What makes you think it's gonna work now.

Give me a reason to vote for McCain that's not a scare tactic and tell me why I should trust him to support conservative principles and not run from us as soon as he wins the nomination or the election all the while thumbing his nose at us!

645 Delegates needed to stop McCain. 58% of remaining delegates Huckabee, Romney, and Paul need to derail the He's Inevitable Express.

This race isn't over!!!

If anything you're underestimating the real depth of the antipathy with words like these:

And therein lies the problem for John McCain, as he now seeks to consolidate the Republican base for his presidential run.
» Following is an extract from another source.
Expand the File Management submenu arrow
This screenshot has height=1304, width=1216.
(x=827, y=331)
For McCain to maintain his appeal to independents, he must continue to be viewed as “straight-talker” who tells people things, “they don’t want to hear.” But as much as his policy positions, it is this image, and what McCain has done to obtain it, that drives many conservatives nuts.

There is a real, objective, significant rift between the opinions of the rank-and-file Conservatives and activists and those of the party leaders who are accustomed to pursuing whatever path leads to victory even if it means making strange bedfellows and marriages of convenience. The people back at home, the longstanding Reagan Conservative Republicans like my father, are not enamored of John McCain in the slightest and in fact are angry and indignant that he now appears to be the Party's presumptive nominee.
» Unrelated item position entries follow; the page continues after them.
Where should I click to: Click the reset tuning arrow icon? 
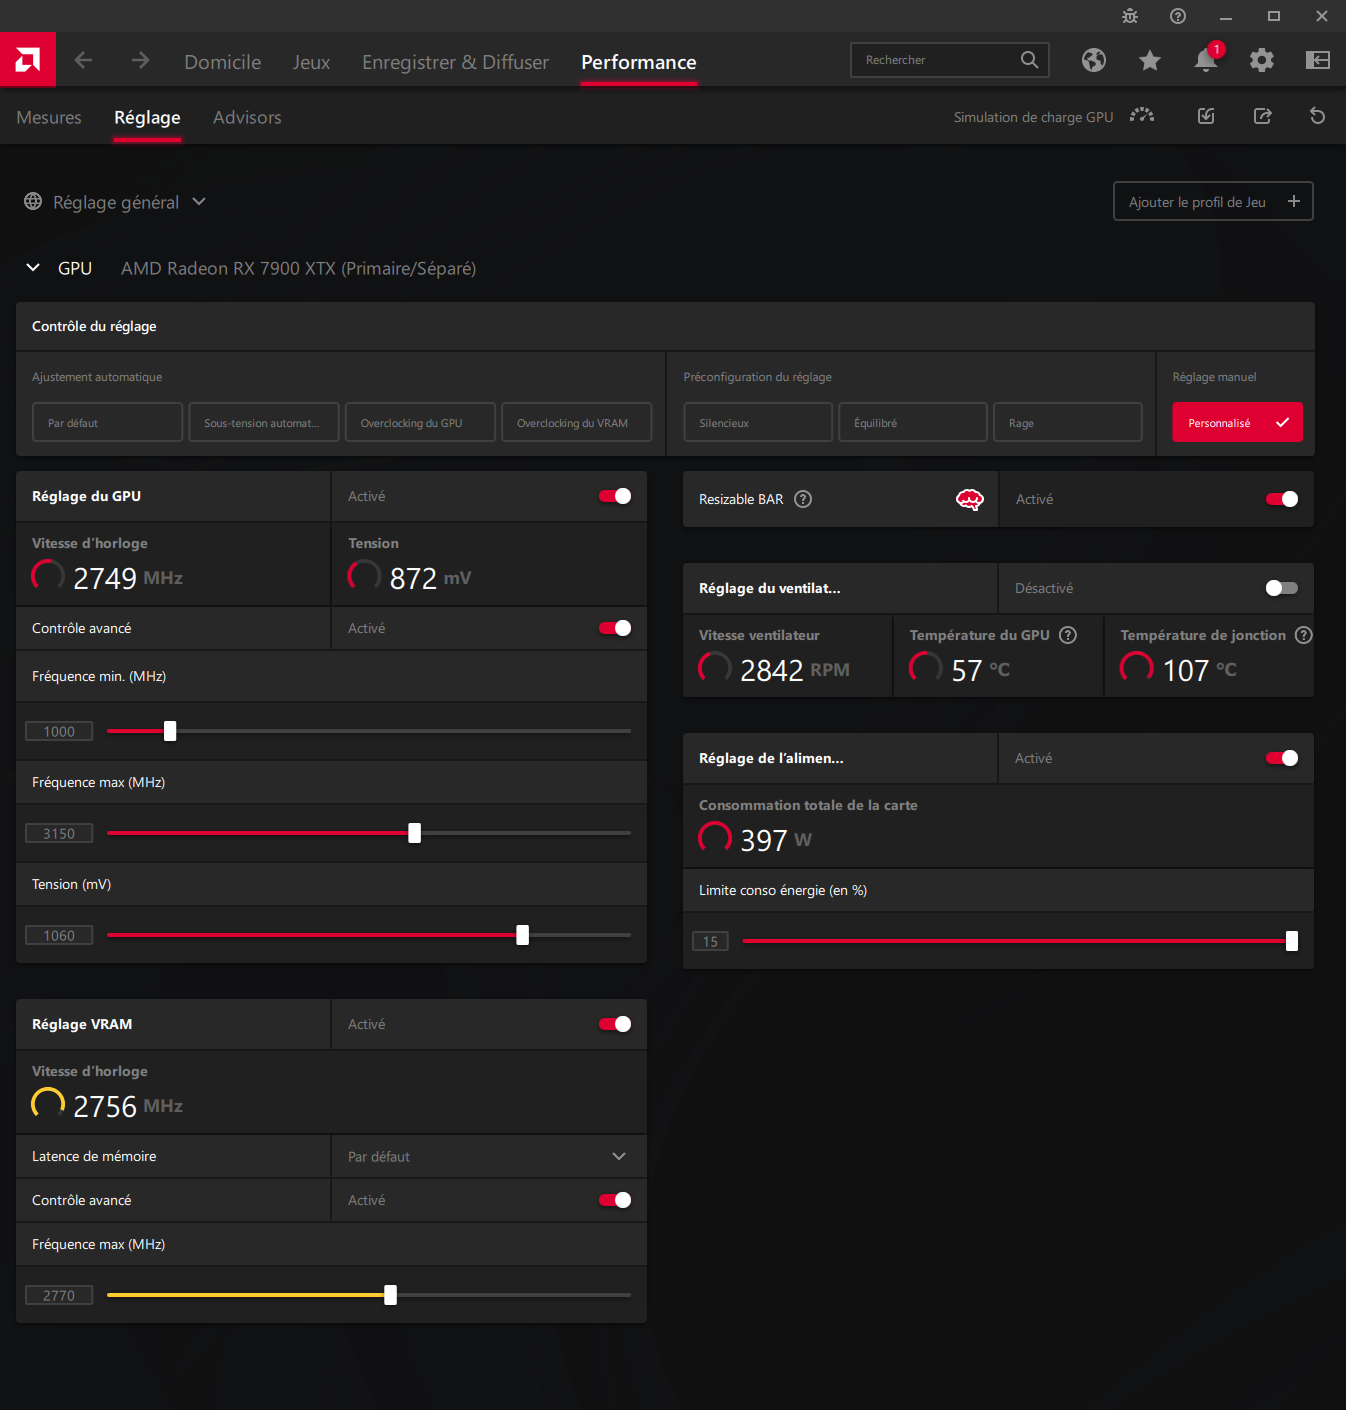tap(1317, 116)
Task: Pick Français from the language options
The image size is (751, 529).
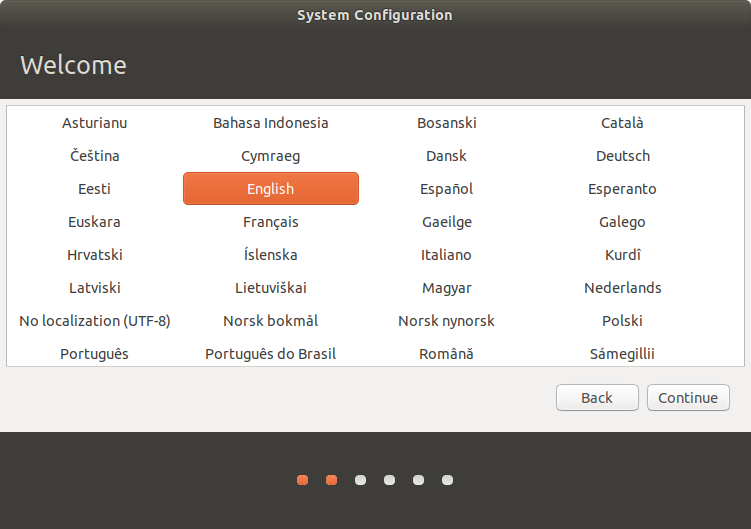Action: (271, 222)
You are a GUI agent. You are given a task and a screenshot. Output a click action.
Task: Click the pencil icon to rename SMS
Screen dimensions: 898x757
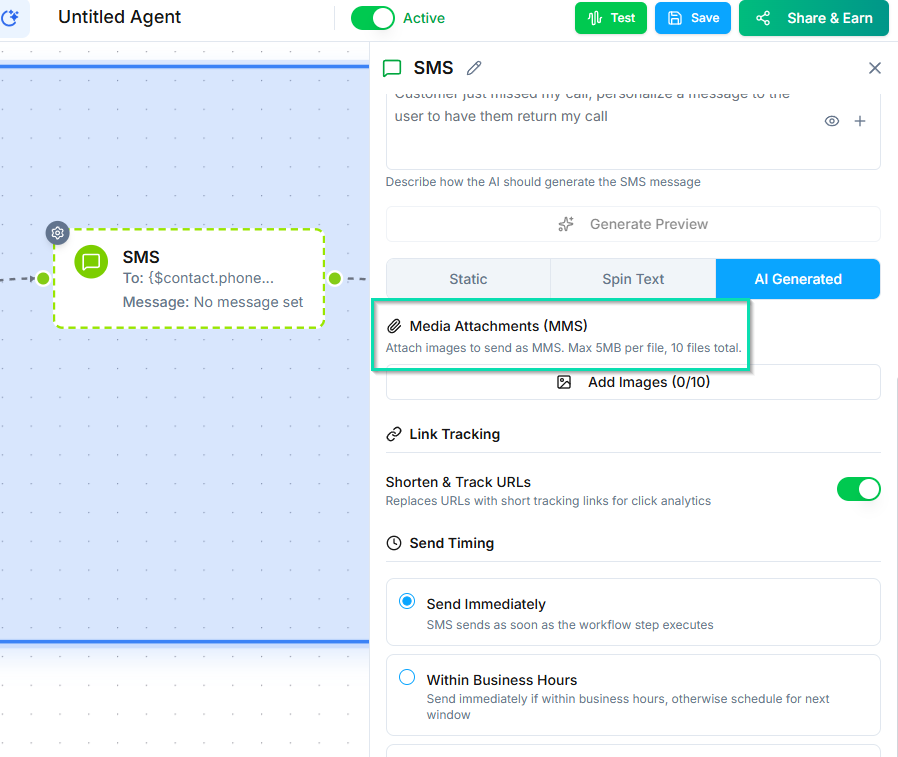pos(474,68)
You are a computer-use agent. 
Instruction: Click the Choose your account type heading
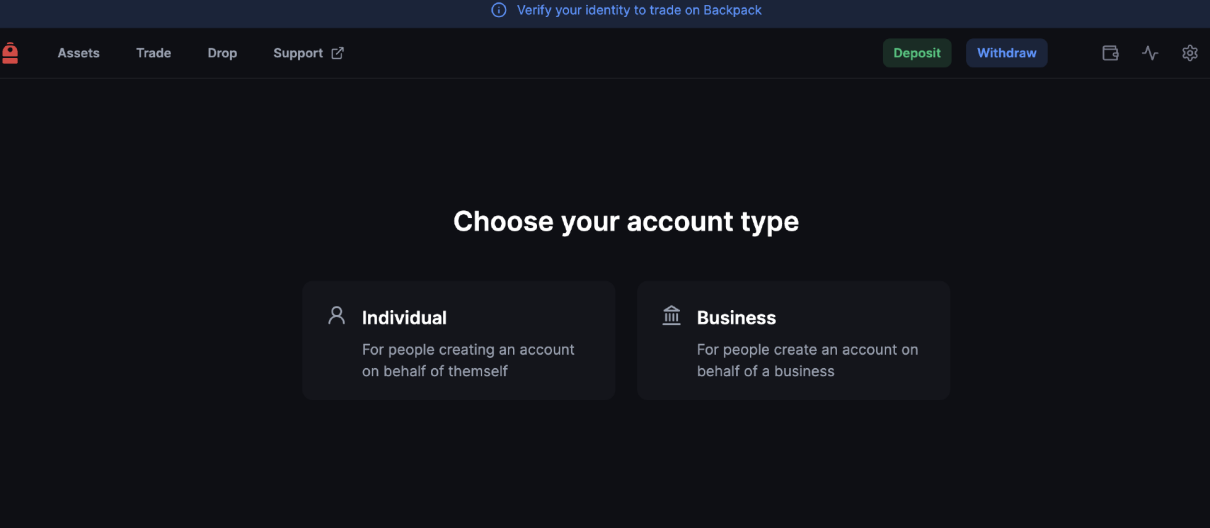(626, 221)
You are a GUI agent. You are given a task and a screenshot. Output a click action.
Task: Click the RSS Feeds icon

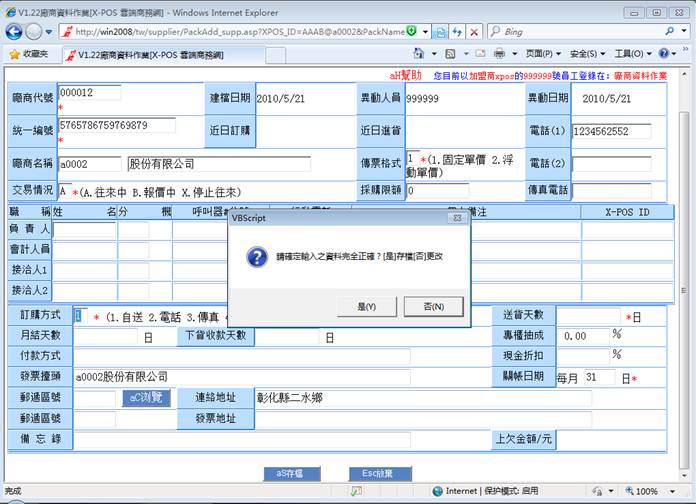[451, 53]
These are not insignificant people. They include a leading conservative philanthropist; a prominent conservative think tank denizen; a local GOP officeholder; a former appointee in Governor George Voinovich’s administration in Ohio, and others of similar rank...

I call those people the "White Collar Republicans." They're the people who can look at McCain's nomination with equanimity because for them, it's something of an academic exercise -- divorced from the real passionate revulsion that John McCain generates among the rank-and-file. My father is agonized over this guy: after Romney dropped out last week he reiterated that he's thinking about voting for Hillary in protest, and he's only half-joking.

The party elders and influence men, the movers and shakers and the guys who look at the electorate from 35,000 feet are very out of touch with the fact that down here on the ground, for the past eight years if you mentioned John McCain's name around the kitchen table or down at the local watering hole you were likely to be on the receiving end of a sailor's oath. That kind of revulsion doesn't get changed just because some Republican philanthropist or an aide to a Governor has changed their mind as the result of a dry, unemotional calculation of insider politics.

It's going to be very difficult if not impossible to make a McCain candidacy work with people like my Dad. He really loathes the guy and wishes he had any other choice but McCain, for all the reasons you mention in this post. You can't change opinions that have been drilled into people's heads for the past eight years in a matter of a few months.

It doesn't work.

The problem in a nutshell, Mr. Smith -- and you can share this with the people you mention if you'd like, is this:

By nominating John McCain you're asking some of the most "rock ribbed" people, the ones you rely upon to serve as the anchors of Conservatism in this country, to put aside all of the things John McCain has said and done so spectacularly during his Senatorial career as a matter of practical politics. In many ways the problem is the reverse of what makes McCain appeal to moderates and independents: you're trying to get the really ideological stalwarts in the party to change their minds about a *tangible record* on the basis of an abstract calculation of vote totals.

There was a cartoon in the Washington Post that summed it up the other day, I can't recall the artist, but it showed the kind of pill that Conservatives were going to have to swallow to accept McCain: it was one of those stones from the Island of Yap.

There are going to be a lot of people with a serious case of indigestion.